Das Minimalziel erreicht

Männliche A-Jugend des TV Oyten qualifiziert sich für die Vorrunde der Oberliga



Johannes Seliger (am Ball) hat mit dem TV Oyten am Sonntag beide Spiele gewonnen.

Oyten. Noch ein letztes Mal strecken, noch einmal alles aus sich herausholen – das galt am Sonntag für die männliche A-Jugend des TV Oyten. Denn nach der verpassten Bundesliga-Qualifikation wollten die Handballer des TVO zumindest das Minimalziel namens Oberliga-Vorrunde erreichen. Dafür musste das Team von Trainer Marc Winter die vierte Relegationsrunde, die in Oyten ausgetragen wurde, erfolgreich überstehen. In zwei Dreiergruppen wurden insgesamt drei Plätze für die höchste Liga des Handball-Verbands Niedersachsen verteilt.

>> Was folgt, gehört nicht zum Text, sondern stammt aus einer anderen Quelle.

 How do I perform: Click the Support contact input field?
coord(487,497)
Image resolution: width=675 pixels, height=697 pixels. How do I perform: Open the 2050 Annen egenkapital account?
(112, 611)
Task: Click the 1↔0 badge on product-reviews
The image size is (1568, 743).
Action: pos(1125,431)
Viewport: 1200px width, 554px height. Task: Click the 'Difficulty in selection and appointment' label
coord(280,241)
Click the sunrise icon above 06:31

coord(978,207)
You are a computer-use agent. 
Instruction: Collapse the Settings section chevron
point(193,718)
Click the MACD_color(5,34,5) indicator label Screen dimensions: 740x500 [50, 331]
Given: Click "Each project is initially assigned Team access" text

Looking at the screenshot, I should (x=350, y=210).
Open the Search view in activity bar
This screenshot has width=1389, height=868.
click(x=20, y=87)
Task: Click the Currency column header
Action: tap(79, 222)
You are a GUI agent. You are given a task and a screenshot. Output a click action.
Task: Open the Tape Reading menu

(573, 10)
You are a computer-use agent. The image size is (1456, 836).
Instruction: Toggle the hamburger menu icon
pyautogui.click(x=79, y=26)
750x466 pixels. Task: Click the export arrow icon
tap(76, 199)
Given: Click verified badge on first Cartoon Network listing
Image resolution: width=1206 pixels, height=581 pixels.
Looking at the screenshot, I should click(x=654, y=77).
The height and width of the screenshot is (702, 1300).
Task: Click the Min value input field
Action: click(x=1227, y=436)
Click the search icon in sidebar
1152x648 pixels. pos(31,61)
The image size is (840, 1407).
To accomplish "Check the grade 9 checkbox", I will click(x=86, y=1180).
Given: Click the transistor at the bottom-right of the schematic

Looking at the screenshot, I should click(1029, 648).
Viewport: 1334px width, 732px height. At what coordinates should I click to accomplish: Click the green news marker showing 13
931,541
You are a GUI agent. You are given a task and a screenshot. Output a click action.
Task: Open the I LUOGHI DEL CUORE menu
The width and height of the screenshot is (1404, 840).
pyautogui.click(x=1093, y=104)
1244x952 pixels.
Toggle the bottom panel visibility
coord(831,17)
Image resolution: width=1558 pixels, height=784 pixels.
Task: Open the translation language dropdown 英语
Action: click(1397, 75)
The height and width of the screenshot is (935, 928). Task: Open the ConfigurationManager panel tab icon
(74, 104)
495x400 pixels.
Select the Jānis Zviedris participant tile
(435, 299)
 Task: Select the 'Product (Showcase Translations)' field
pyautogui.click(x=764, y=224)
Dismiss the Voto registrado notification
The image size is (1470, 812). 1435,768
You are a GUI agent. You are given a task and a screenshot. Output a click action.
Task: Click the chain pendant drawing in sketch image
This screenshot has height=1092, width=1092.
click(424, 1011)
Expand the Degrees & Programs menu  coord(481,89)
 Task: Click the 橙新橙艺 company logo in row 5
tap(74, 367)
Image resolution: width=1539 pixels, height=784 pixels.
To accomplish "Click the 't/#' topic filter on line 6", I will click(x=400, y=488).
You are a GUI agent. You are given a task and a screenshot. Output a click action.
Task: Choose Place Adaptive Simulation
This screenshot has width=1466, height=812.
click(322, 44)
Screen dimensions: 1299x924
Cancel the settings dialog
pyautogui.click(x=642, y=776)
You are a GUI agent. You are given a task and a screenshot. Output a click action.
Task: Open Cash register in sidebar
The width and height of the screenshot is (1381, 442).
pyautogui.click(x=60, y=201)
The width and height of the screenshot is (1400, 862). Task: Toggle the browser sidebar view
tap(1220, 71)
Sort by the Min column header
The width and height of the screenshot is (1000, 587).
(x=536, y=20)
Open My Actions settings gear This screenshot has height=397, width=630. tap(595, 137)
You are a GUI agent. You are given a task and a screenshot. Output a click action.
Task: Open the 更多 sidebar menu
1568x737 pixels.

Um es vorweg zu nehmen: Die Winter-Sieben hat ihr Ziel erreicht. Allerdings mussten die Oytener in ihren beiden Spielen – der TVO traf in seiner Gruppe auf den TV Cloppenburg und die JSG Weserbergland – voll konzentriert zur Sache gehen. „Man hat gemerkt, dass wenn die Köpfe nicht richtig mitspielen, es schwierig für uns geworden ist“, sagte Winter. Damit sprach er vor allem zwei Situationen an. Die erste ereignete sich im ersten Spiel gegen Cloppenburg. Die Oytener zeigten zunächst, dass sie nach der verpatzten Bundesliga-Relegation die Oberliga-Vorrunde mit aller Macht erreichen wollten. Schnell ging die Winter-Sieben mit 5:1 in Führung. Doch in der Folge ließen die Gastgeber nach, sodass Cloppenburg eine erfolgreiche Aufholjagd hinlegte. Der TVO berappelte sich aber schnell und zog bis zur Pause auf 15:8 davon.

Nach dem Seitenwechsel waren die Gastgeber längst nicht mehr so treffsicher: In Durchgang zwei trafen sie nur noch viermal. Dafür stand aber die Deckung recht sicher, sodass der erste Schritt in Richtung Oberliga mit Erfolg gemeistert wurde. Der Oberliga-Nachwuchs wurde mit 19:13 besiegt.Der entscheidende Schritt sollte dann gegen die JSG Weserbergland gemacht werden. Der zweite Gegner des TV Oyten hatte zuvor mit 17:26 gegen den TV Cloppenburg verloren. Oyten traf somit auf den vermeintlich leichteren Gegner in dieser Gruppe. Doch in der Anfangsphase war der Favorit überhaupt nicht auf der Höhe. Daher legte Marc Winter in der 14. Minute die Grüne Karte auf den Zeitnehmertisch.
 Als der TVO-Coach die Auszeit nahm, lag sein Team gegen den Außenseiter mit 6:7 zurück. Doch die Auszeit sollte den erwünschten Effekt bringen: Winter rüttelte seine Schützlinge wach, die der JSG fortan keine Chance mehr gaben. Bis zum Pausenpfiff trafen nur noch die „Vampires“, sodass die Seiten beim Stand von 11:7 gewechselt wurden. Nach Wiederanpfiff nahm das Oytener Tempospiel richtig Fahrt auf und die Gastgeber steuerten einem lockeren Sieg entgegen. Beim Schlusspfiff stand es 26:11 – das Minimalziel Oberliga-Vorrunde war erreicht.

Zu überzeugen wusste im zweiten Spiel unter anderem Torhüter Dimo Möller. Er gab am Sonntag allerdings seine Abschiedsvorstellung. „Er kehrt zu seinem Heimatverein HSG Heidmark zurück“, sagte Winter. Zudem gebe es hinter zwei, drei Spielern noch Fragezeichen, ob sie in Oyten bleiben. „Wir werden aber eine starke Mannschaft haben. Die Jungs haben viel Potenzial. Und wenn die Köpfe mitspielen, können wir in der Oberliga ein Wörtchen mitreden. Einfach wird es aber nicht. Denn auf uns warten starke Gegner“, blickte der Trainer voraus.